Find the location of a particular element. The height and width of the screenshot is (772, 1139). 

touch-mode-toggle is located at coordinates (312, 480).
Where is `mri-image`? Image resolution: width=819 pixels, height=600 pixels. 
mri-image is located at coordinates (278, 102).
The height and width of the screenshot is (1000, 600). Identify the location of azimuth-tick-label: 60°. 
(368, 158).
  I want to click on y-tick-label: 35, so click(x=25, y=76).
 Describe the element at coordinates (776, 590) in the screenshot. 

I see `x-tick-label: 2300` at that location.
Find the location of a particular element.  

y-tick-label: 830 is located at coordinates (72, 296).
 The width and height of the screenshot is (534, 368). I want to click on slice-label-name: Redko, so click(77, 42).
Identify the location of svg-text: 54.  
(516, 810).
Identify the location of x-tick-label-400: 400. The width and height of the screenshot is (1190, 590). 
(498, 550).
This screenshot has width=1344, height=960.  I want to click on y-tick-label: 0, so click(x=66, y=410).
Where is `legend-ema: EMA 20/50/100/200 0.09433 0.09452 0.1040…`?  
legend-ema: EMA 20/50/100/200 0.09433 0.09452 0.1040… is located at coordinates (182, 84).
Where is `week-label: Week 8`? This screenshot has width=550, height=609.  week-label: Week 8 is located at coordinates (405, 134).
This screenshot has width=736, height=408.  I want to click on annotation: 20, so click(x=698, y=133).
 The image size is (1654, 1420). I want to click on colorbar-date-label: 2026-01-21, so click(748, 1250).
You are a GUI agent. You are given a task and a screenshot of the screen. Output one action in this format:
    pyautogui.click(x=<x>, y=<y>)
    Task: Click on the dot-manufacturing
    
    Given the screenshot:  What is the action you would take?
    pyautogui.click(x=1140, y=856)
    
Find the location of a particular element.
####
List the records above as a numbered list, starting at the line containing "This screenshot has width=1344, height=960." and ending at the line containing "The image size", both lines included, with blank lines omitted.

WORKED SOLUTION
1. This screenshot has width=1344, height=960.  I want to click on y-tick-label: 0, so click(x=66, y=410).
2. Where is `legend-ema: EMA 20/50/100/200 0.09433 0.09452 0.1040…`?  
3. legend-ema: EMA 20/50/100/200 0.09433 0.09452 0.1040… is located at coordinates (182, 84).
4. Where is `week-label: Week 8`? This screenshot has width=550, height=609.  week-label: Week 8 is located at coordinates (405, 134).
5. This screenshot has width=736, height=408.  I want to click on annotation: 20, so click(x=698, y=133).
6.  The image size is (1654, 1420). I want to click on colorbar-date-label: 2026-01-21, so click(748, 1250).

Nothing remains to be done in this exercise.